The “empty chair” is a therapeutic exercise made popular by the genius Fritz Perls. In short, you imagine someone (or something) sitting in the chair and you express to them whatever it is you need. The intention is to complete a cycle, which results in feelings of relief, closure, and completeness.
Gestalt therapy, as it’s called, is based upon the belief that we have the ability to self-regulate and heal. I believe this 100%. Given the perfect environment, we’d be happy as clams, because nothing would lie between us and what we need. It’s the obstacles that create tension resulting in anxiety, depression, etc. As the poet Rumi said (and I’m pretty sure he knew everything about everything), “Your task is not to seek for love, but merely to seek and find all the barriers within yourself that you have built against it.” That is what therapy is about. It’s my job as a therapist to create an environment in which you can be exactly who you are.
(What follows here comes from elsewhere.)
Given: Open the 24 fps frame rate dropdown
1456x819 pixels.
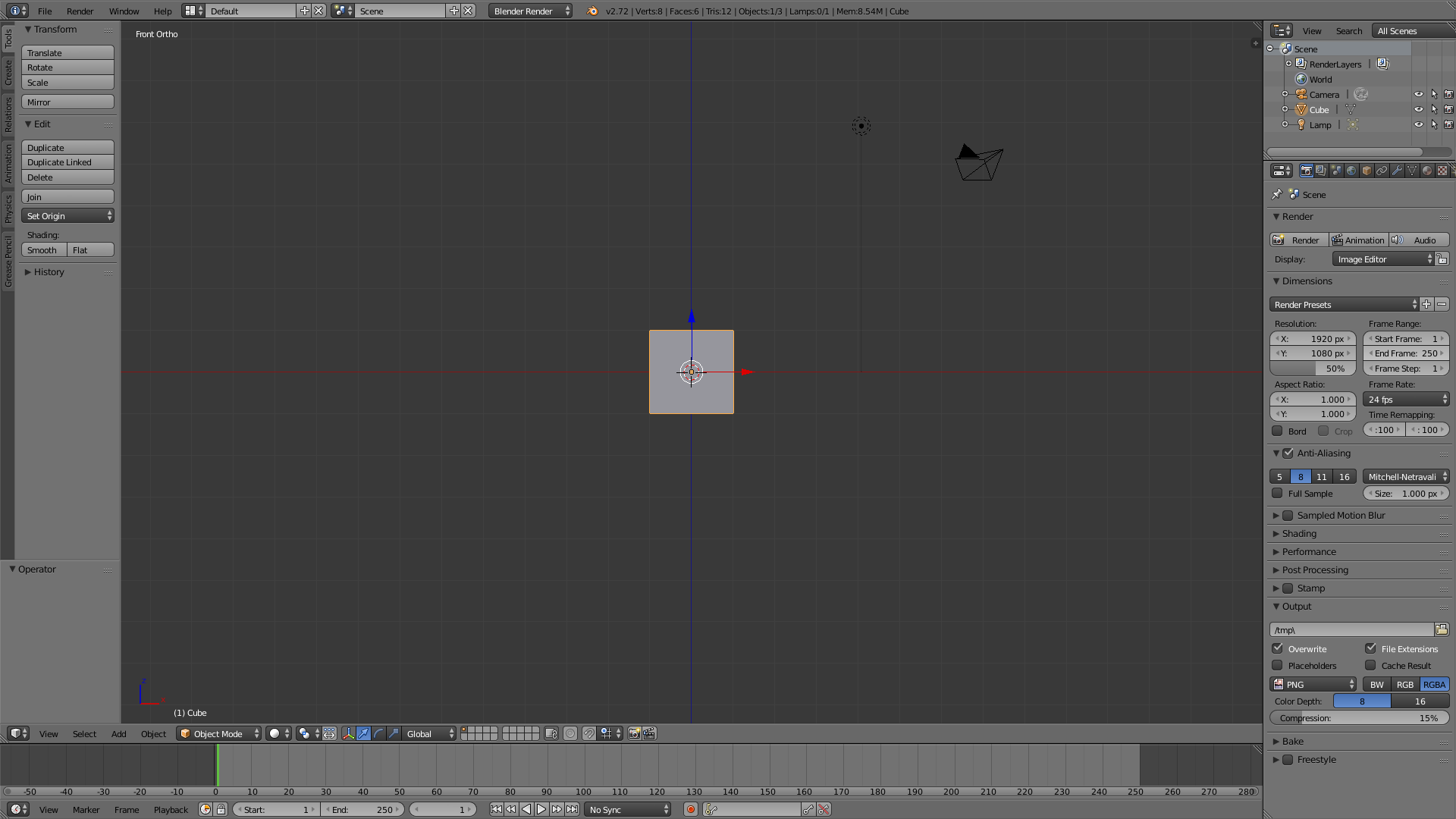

So what does that actually look like? Let’s look at a really common theme. Imagine that you feel a lot of anger towards your father, because he rarely let you do what you wanted. He pushed you to dress a certain way or play a certain sport or chose a specific career, etc. If you brought up something different, he’d criticize you or shoot down the idea. If you showed anger about this, you were grounded or sent to your room. Whatever your current level of happiness with your life, you’ve got leftover tension from these experiences. That leftover tension wants out. You have shit to say. So let’s create a space for you to say it.
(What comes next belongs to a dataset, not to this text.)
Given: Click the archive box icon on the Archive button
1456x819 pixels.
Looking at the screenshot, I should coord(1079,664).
Let’s put Dad in the chair. You know you’ve succeeded in imagining him there when you begin to feel sensations and emotions. The super cool part? He’s not really there! You’re safe. And your therapist is right there with you. You get to speak your piece. You won’t be met with criticism or judgment or punishment or anything icky! Just like you always deserved. What’s even cooler is that it doesn’t matter that Dad isn’t really there. He could completely unavailable for this or even have already passed away. What’s important is that your body learns how to release that kind of tension. You find the barrier and, because you have support, you discover how to get it the hell out of your way.
Sound scary? It should! It’s not easy. And that’s why us therapists spend years learning and practicing these things! It’s not scary for us. Let us teach you. Because really: “Shit happens, somebody’s gotta deal with it, and who you gonna call?”